◆ Data excerpts

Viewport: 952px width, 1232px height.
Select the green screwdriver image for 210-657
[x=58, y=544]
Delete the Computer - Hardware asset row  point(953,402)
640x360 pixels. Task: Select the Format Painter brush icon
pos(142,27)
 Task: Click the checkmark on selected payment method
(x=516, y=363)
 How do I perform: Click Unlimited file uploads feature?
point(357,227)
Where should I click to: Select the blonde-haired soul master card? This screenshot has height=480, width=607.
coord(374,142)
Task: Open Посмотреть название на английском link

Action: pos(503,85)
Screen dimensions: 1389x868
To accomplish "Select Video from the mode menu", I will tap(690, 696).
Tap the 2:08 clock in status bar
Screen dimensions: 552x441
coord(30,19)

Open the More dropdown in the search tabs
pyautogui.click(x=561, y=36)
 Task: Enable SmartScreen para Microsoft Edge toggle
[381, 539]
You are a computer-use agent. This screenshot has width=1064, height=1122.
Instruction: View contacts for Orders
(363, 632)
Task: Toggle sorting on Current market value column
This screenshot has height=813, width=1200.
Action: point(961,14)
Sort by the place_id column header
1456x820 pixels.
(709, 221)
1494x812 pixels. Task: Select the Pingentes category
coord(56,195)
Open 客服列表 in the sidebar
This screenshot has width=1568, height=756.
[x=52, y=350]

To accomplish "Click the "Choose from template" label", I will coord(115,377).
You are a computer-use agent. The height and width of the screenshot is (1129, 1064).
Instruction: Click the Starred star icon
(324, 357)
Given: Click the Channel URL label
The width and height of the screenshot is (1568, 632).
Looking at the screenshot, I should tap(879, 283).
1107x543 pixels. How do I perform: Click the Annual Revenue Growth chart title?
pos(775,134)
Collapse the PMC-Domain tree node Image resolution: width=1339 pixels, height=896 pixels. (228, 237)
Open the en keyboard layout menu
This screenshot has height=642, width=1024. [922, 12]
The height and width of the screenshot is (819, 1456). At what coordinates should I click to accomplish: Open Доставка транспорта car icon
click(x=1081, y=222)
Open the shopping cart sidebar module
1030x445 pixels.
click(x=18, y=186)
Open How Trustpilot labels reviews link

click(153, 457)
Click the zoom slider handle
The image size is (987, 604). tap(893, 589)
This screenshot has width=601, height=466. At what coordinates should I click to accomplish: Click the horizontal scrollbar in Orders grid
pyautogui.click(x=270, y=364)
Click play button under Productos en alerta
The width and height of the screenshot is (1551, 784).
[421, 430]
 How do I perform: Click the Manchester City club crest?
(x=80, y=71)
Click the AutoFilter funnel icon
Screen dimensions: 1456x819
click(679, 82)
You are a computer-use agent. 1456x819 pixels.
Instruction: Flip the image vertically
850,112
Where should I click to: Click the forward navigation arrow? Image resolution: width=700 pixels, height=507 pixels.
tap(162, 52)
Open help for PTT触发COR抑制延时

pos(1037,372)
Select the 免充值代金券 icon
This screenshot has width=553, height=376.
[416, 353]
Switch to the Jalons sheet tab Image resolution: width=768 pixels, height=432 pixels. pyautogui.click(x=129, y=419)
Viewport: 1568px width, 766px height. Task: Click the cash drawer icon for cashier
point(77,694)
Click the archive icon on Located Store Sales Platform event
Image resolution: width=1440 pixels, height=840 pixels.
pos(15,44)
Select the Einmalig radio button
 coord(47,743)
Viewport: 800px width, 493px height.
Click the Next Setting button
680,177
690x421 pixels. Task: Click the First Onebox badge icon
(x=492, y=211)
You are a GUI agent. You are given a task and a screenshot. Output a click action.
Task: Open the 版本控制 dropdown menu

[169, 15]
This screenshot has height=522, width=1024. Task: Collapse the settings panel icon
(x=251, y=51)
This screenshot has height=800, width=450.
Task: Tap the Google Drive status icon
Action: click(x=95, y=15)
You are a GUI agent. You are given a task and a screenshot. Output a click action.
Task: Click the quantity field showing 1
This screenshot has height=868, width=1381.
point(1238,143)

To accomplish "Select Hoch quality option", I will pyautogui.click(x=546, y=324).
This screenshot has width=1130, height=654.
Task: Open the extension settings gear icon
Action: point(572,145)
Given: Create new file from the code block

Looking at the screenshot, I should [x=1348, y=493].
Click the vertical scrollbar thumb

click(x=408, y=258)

◆ Work to be completed
Convert the lines above into a JSON list of strings, one string per line, leaving out blank lines.

◆ Exercise answer
[
  "Viewport: 952px width, 1232px height.",
  "Select the green screwdriver image for 210-657",
  "[x=58, y=544]",
  "Delete the Computer - Hardware asset row  point(953,402)",
  "640x360 pixels. Task: Select the Format Painter brush icon",
  "pos(142,27)",
  " Task: Click the checkmark on selected payment method",
  "(x=516, y=363)",
  " How do I perform: Click Unlimited file uploads feature?",
  "point(357,227)",
  "Where should I click to: Select the blonde-haired soul master card? This screenshot has height=480, width=607.",
  "coord(374,142)",
  "Task: Open Посмотреть название на английском link",
  "Action: pos(503,85)",
  "Screen dimensions: 1389x868",
  "To accomplish \"Select Video from the mode menu\", I will tap(690, 696).",
  "Tap the 2:08 clock in status bar",
  "Screen dimensions: 552x441",
  "coord(30,19)",
  "Open the More dropdown in the search tabs",
  "pyautogui.click(x=561, y=36)",
  " Task: Enable SmartScreen para Microsoft Edge toggle",
  "[381, 539]",
  "You are a computer-use agent. This screenshot has width=1064, height=1122.",
  "Instruction: View contacts for Orders",
  "(363, 632)",
  "Task: Toggle sorting on Current market value column",
  "This screenshot has height=813, width=1200.",
  "Action: point(961,14)",
  "Sort by the place_id column header",
  "1456x820 pixels.",
  "(709, 221)",
  "1494x812 pixels. Task: Select the Pingentes category",
  "coord(56,195)",
  "Open 客服列表 in the sidebar",
  "This screenshot has width=1568, height=756.",
  "[x=52, y=350]",
  "To accomplish \"Click the \"Choose from template\" label\", I will coord(115,377).",
  "You are a computer-use agent. The height and width of the screenshot is (1129, 1064).",
  "Instruction: Click the Starred star icon",
  "(324, 357)",
  "Given: Click the Channel URL label",
  "The width and height of the screenshot is (1568, 632).",
  "Looking at the screenshot, I should tap(879, 283).",
  "1107x543 pixels. How do I perform: Click the Annual Revenue Growth chart title?",
  "pos(775,134)",
  "Collapse the PMC-Domain tree node Image resolution: width=1339 pixels, height=896 pixels. (228, 237)",
  "Open the en keyboard layout menu",
  "This screenshot has height=642, width=1024. [922, 12]",
  "The height and width of the screenshot is (819, 1456). At what coordinates should I click to accomplish: Open Доставка транспорта car icon",
  "click(x=1081, y=222)",
  "Open the shopping cart sidebar module",
  "1030x445 pixels.",
  "click(x=18, y=186)",
  "Open How Trustpilot labels reviews link",
  "click(153, 457)",
  "Click the zoom slider handle",
  "The image size is (987, 604). tap(893, 589)",
  "This screenshot has width=601, height=466. At what coordinates should I click to accomplish: Click the horizontal scrollbar in Orders grid",
  "pyautogui.click(x=270, y=364)",
  "Click play button under Productos en alerta",
  "The width and height of the screenshot is (1551, 784).",
  "[421, 430]",
  " How do I perform: Click the Manchester City club crest?",
  "(x=80, y=71)",
  "Click the AutoFilter funnel icon",
  "Screen dimensions: 1456x819",
  "click(679, 82)",
  "You are a computer-use agent. 1456x819 pixels.",
  "Instruction: Flip the image vertically",
  "850,112",
  "Where should I click to: Click the forward navigation arrow? Image resolution: width=700 pixels, height=507 pixels.",
  "tap(162, 52)",
  "Open help for PTT触发COR抑制延时",
  "pos(1037,372)",
  "Select the 免充值代金券 icon",
  "This screenshot has width=553, height=376.",
  "[416, 353]",
  "Switch to the Jalons sheet tab Image resolution: width=768 pixels, height=432 pixels. pyautogui.click(x=129, y=419)",
  "Viewport: 1568px width, 766px height. Task: Click the cash drawer icon for cashier",
  "point(77,694)",
  "Click the archive icon on Located Store Sales Platform event",
  "Image resolution: width=1440 pixels, height=840 pixels.",
  "pos(15,44)",
  "Select the Einmalig radio button",
  " coord(47,743)",
  "Viewport: 800px width, 493px height.",
  "Click the Next Setting button",
  "680,177",
  "690x421 pixels. Task: Click the First Onebox badge icon",
  "(x=492, y=211)",
  "You are a GUI agent. You are given a task and a screenshot. Output a click action.",
  "Task: Open the 版本控制 dropdown menu",
  "[169, 15]",
  "This screenshot has height=522, width=1024. Task: Collapse the settings panel icon",
  "(x=251, y=51)",
  "This screenshot has height=800, width=450.",
  "Task: Tap the Google Drive status icon",
  "Action: click(x=95, y=15)",
  "You are a GUI agent. You are given a task and a screenshot. Output a click action.",
  "Task: Click the quantity field showing 1",
  "This screenshot has height=868, width=1381.",
  "point(1238,143)",
  "To accomplish \"Select Hoch quality option\", I will pyautogui.click(x=546, y=324).",
  "This screenshot has width=1130, height=654.",
  "Task: Open the extension settings gear icon",
  "Action: point(572,145)",
  "Given: Create new file from the code block",
  "Looking at the screenshot, I should [x=1348, y=493].",
  "Click the vertical scrollbar thumb",
  "click(x=408, y=258)"
]